WHAT THIS TASK INVOLVES: From the line containing "At what coordinates" through the last line below, copy every line exactly, leaving out the pictures.

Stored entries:
================
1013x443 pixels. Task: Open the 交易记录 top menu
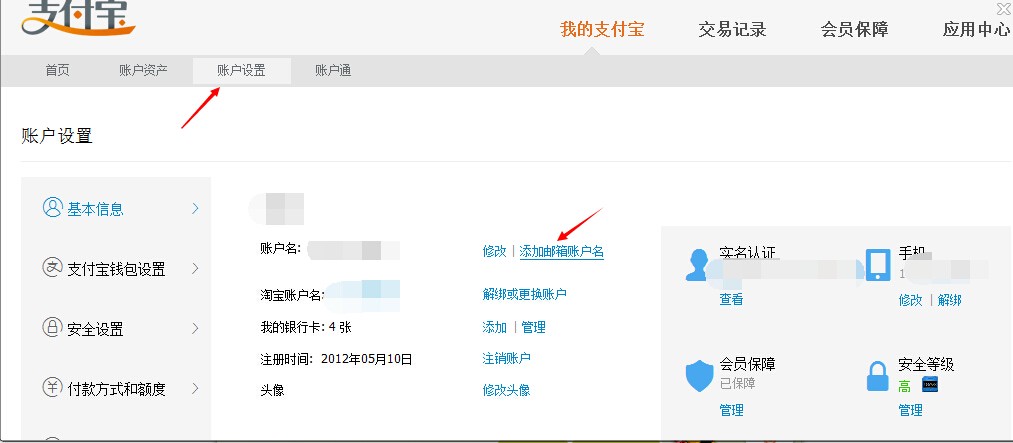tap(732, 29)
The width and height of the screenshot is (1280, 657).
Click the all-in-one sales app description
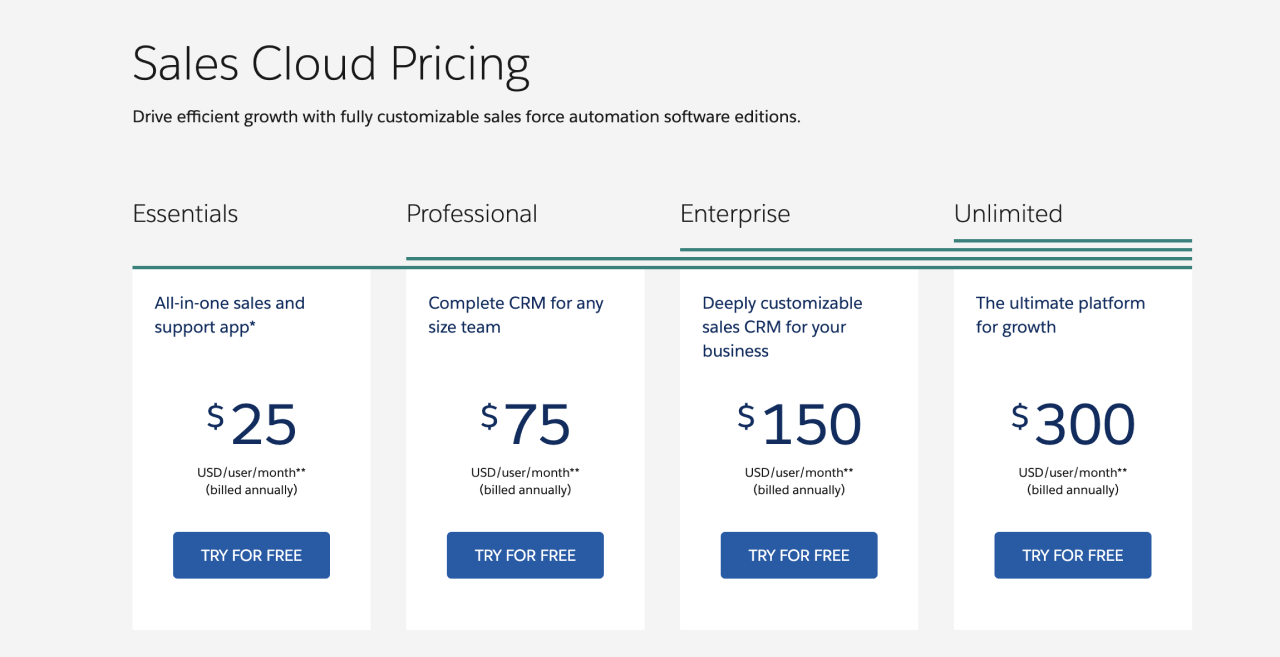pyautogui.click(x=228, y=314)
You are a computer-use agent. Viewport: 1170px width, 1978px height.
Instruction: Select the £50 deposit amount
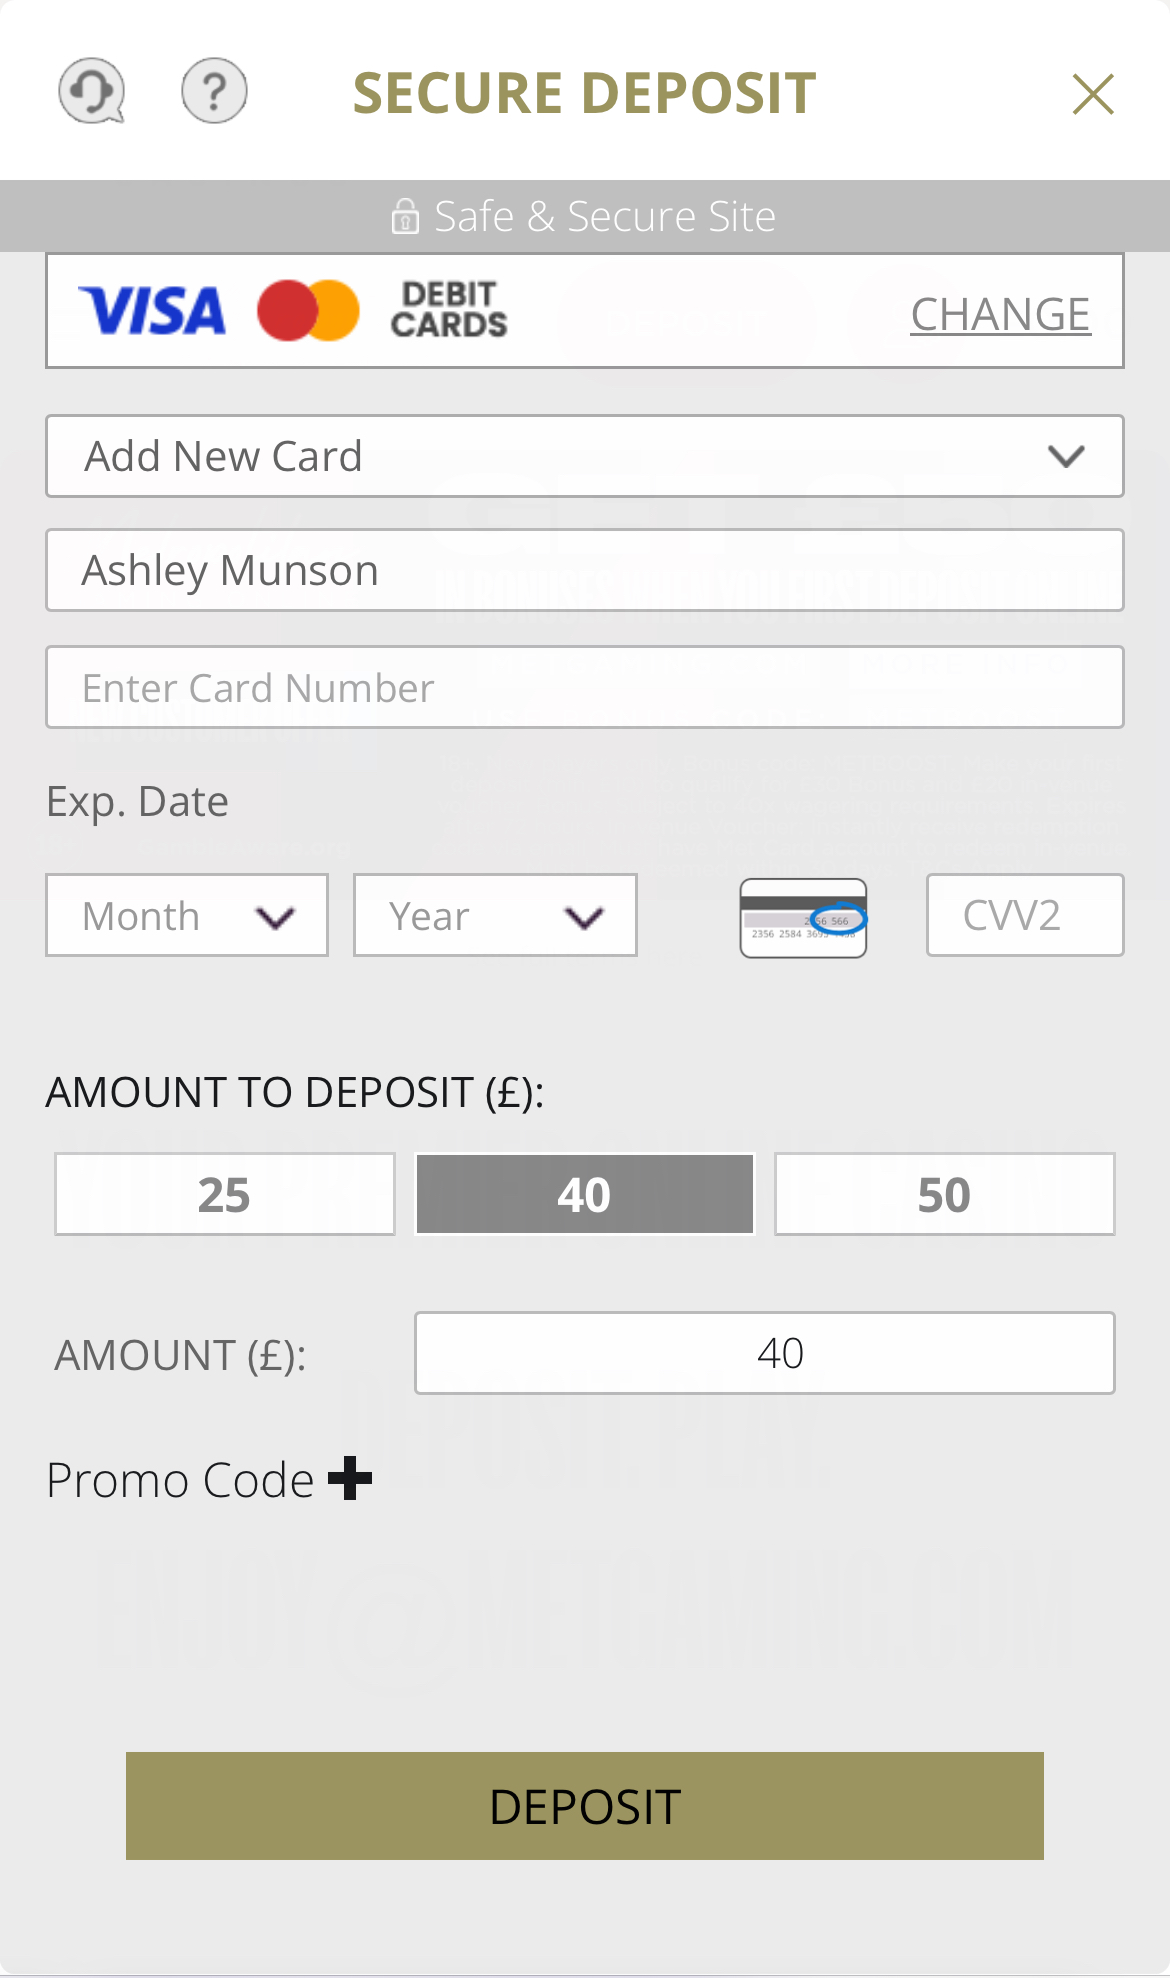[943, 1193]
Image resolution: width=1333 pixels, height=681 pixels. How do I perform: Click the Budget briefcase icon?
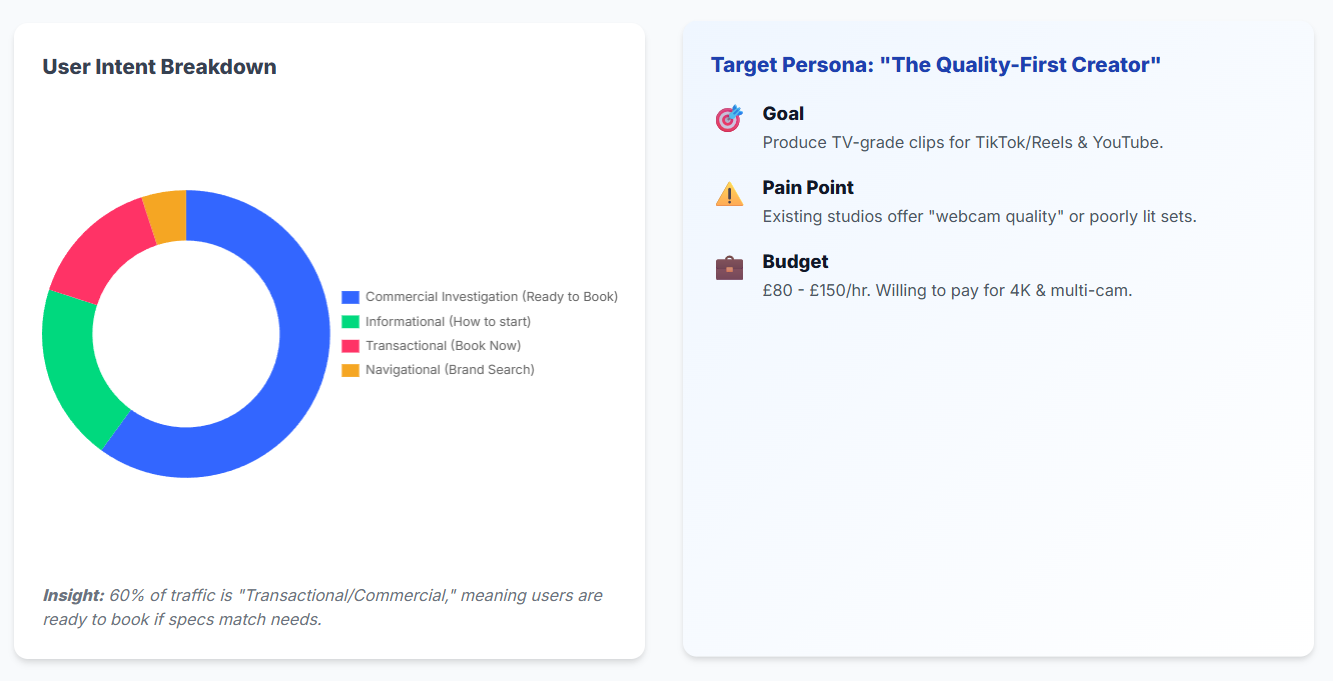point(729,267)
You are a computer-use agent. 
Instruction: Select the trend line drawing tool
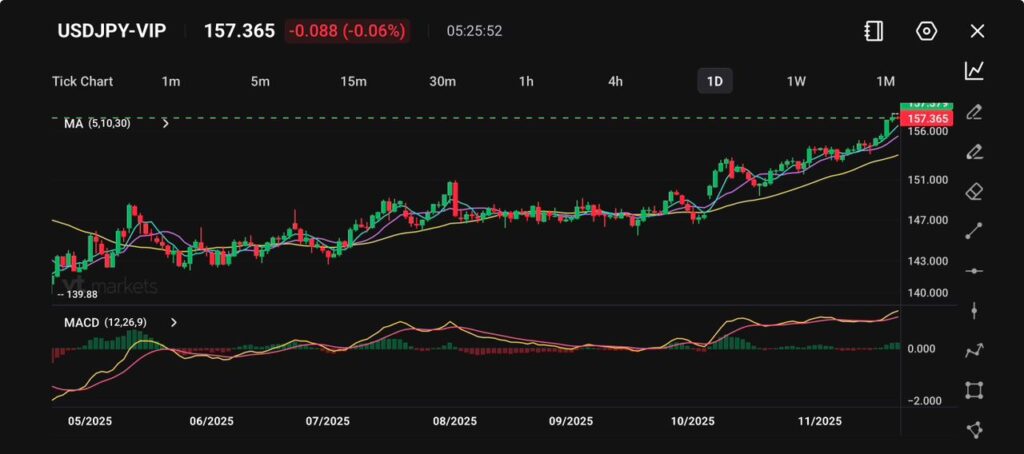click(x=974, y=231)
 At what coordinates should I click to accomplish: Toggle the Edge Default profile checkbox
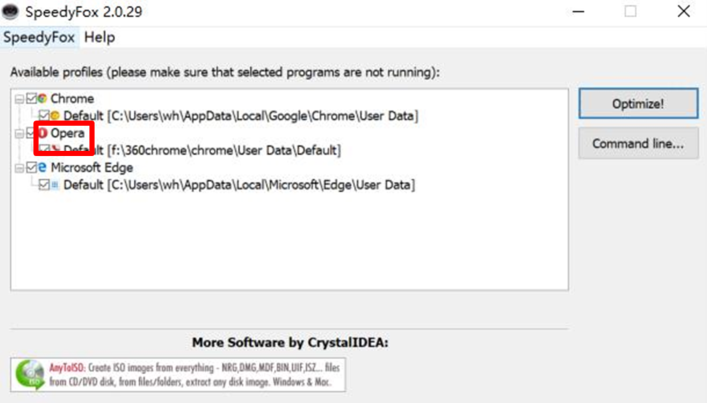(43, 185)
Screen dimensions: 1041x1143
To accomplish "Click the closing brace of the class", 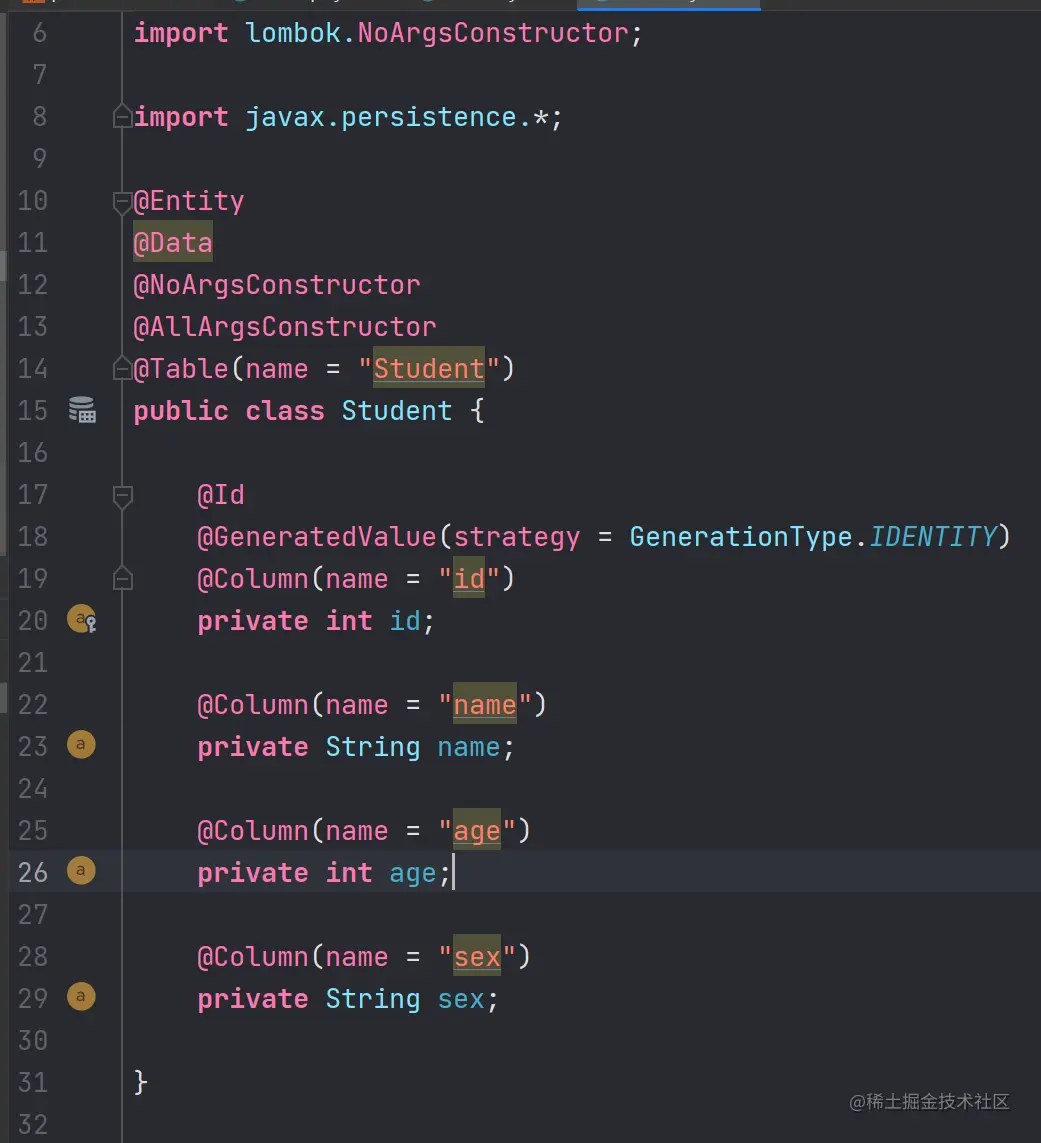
================
WRITTEN ANSWER:
 At what coordinates should I click to accomplish: Toggle the Edge Default profile checkbox
(43, 185)
Screen dimensions: 1041x1143
To accomplish "Click the closing brace of the class", 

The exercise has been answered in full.